PARTS OF THE EXERCISE:
**A)** According to the MA program description, what is the minimum number of degree hours?
**B)** Copy the MA program description word for word, from "All CLCS MA" up to and including "the topic varies.".

TEXT SECTION:
☆ ☆ ☆

Through the MA in Comparative Literary and Cultural Studies, students explore texts and meaning across world cultures. With its methodology based in the idea that new insights about our world traditions are illuminated when they are compared and contrasted, the program promotes cross-cultural and interdisciplinary analysis. Within the Department of World Languages and Cultures students have access to specialists who work in European, Asian, Latin American, and Middle Eastern cultural traditions. We are also affiliated with richly interdisciplinary programs such as Asian Studies, Latin American Studies, and the Middle East Center. In their courses, faculty offer students various critical frameworks through which to link and/or interrogate national traditions. Our challenge is to overcome conventional national and linguistic divisions, and produce scholars with a new vision of world aesthetics. For more information please visit the CLCS M.A. website.

Minimum Degree Hours: 30 graduate credit hours

Admission Requirements

All MA students holding a Teaching Assistantship (TAship) must attend a week-long teacher-training session immediately before each Fall Semester. Required sessions may differ depending on whether the student is teaching a language course, assisting in a CLCS course taught in English, etc. 

Required Coursework


All CLCS MA students will take a minimum of 13 courses, which must include 6 credits of thesis research ( two thesis “courses”) and:

CLCS Courses:


A minimum of four additional graduate level courses in CLCS (Courses should be chosen in consultation with CLCS Faculty Advisor). All of these courses can be taken more than once, if the topic varies.

Area of Exploration


Three courses outside of CLCS to be arranged with CLCS Faculty Advisor. In these courses, the student will explore special interests not covered by CLCS coursework, especially areas necessary to the student’s MA thesis (see below). Examples include:

  • Graduate courses in other MA programs in the Department of World Languages and Cultures
  • Graduate sections of undergraduate courses within the Department of World Languages and Cultures
  • Directed readings with a specialist in the student’s area of interest within the Department of World Languages and Cultures
  • Graduate courses in other departments

Completing Your Degree


The CLCS MA thesis may take a variety of forms. Students may write a traditional thesis of approximately 60-100 pp.; alternatively, they may produce a shorter (25-30 pp.) scholarly essay that must be deemed by the student’s advisory committee to be suitable for submission for publication in an academic journal. In exceptional cases, other forms of the thesis may be approved. In all cases, the thesis must meet scholarly standards of critical analysis, research, and proper use of secondary sources.

☆ ☆ ☆

INFORMATION SUPPLIED:
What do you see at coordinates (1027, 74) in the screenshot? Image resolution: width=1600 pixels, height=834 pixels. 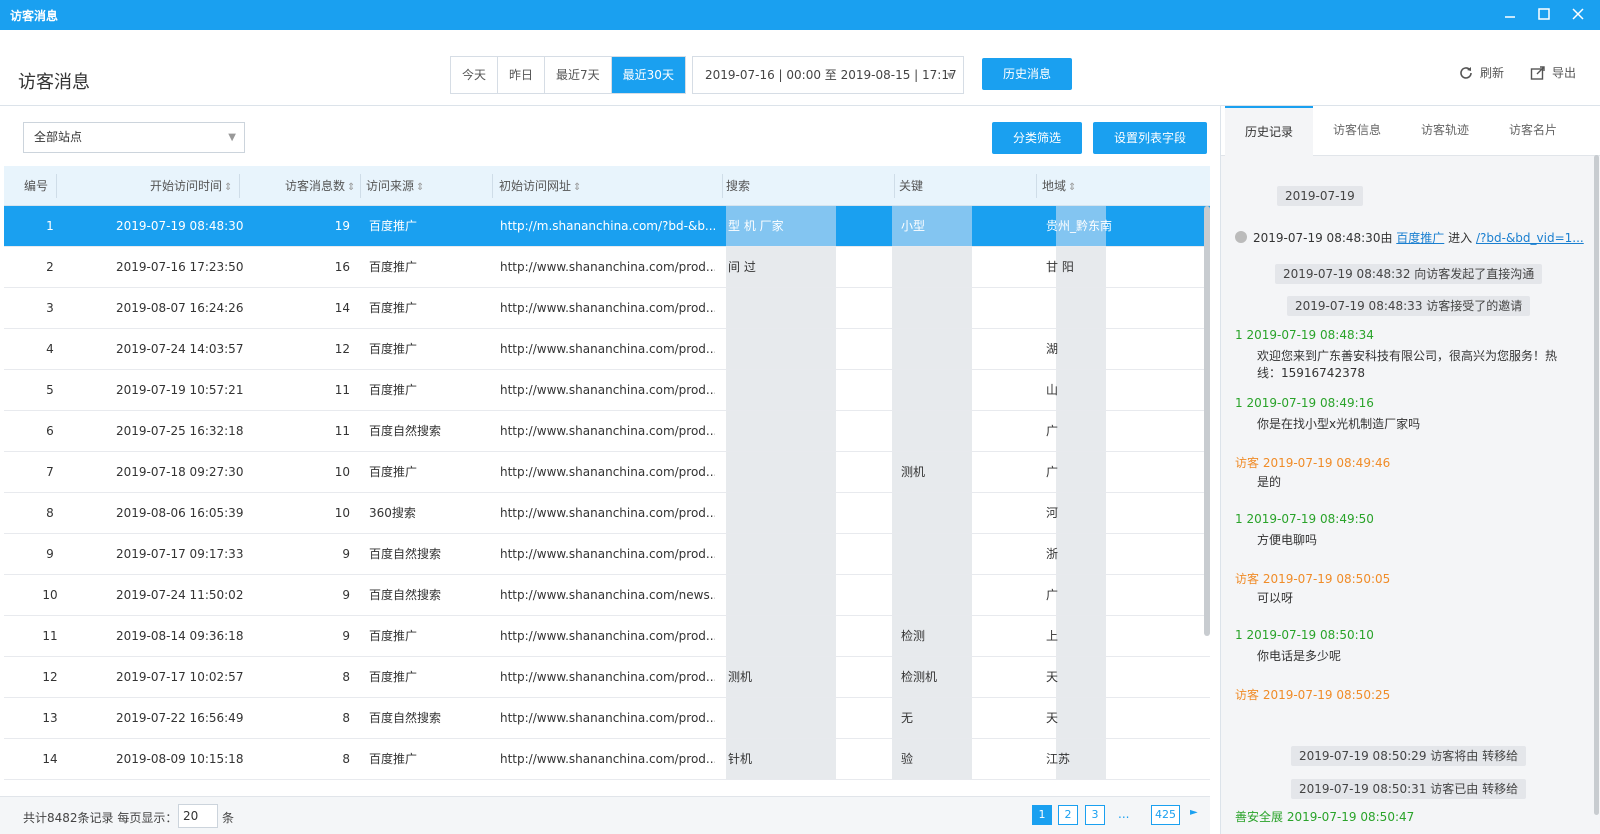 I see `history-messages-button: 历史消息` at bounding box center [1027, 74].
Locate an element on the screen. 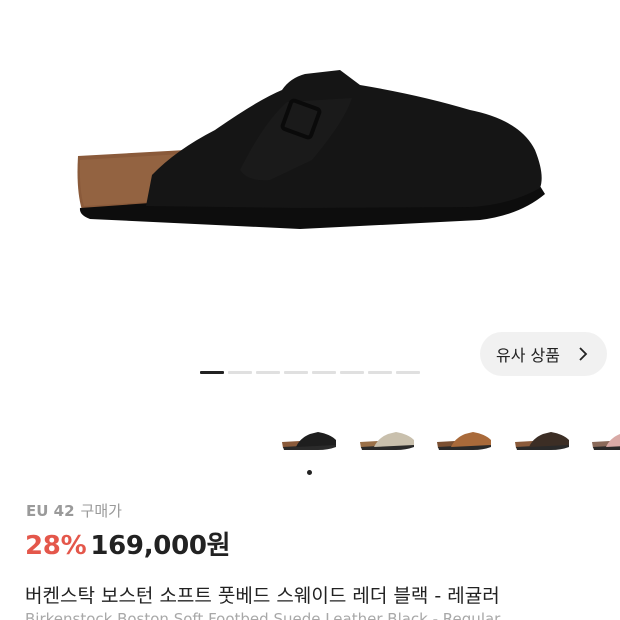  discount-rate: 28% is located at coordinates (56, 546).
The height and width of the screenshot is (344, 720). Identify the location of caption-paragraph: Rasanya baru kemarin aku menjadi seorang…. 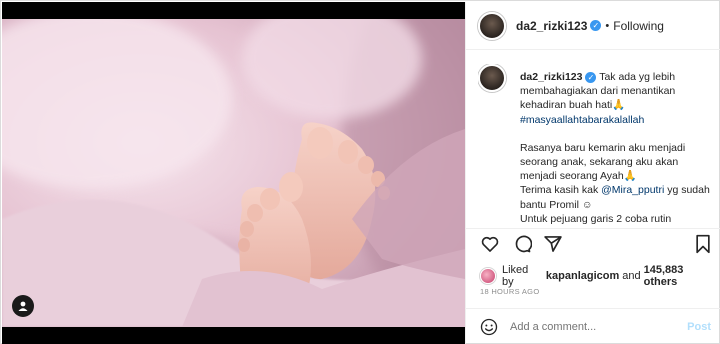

☆ ☆ ☆

SOLUTIONS FOR EACH TASK:
**A)** 30 graduate credit hours

**B)**
All CLCS MA students will take a minimum of 13 courses, which must include 6 credits of thesis research ( two thesis “courses”) and:

CLCS Courses:


A minimum of four additional graduate level courses in CLCS (Courses should be chosen in consultation with CLCS Faculty Advisor). All of these courses can be taken more than once, if the topic varies.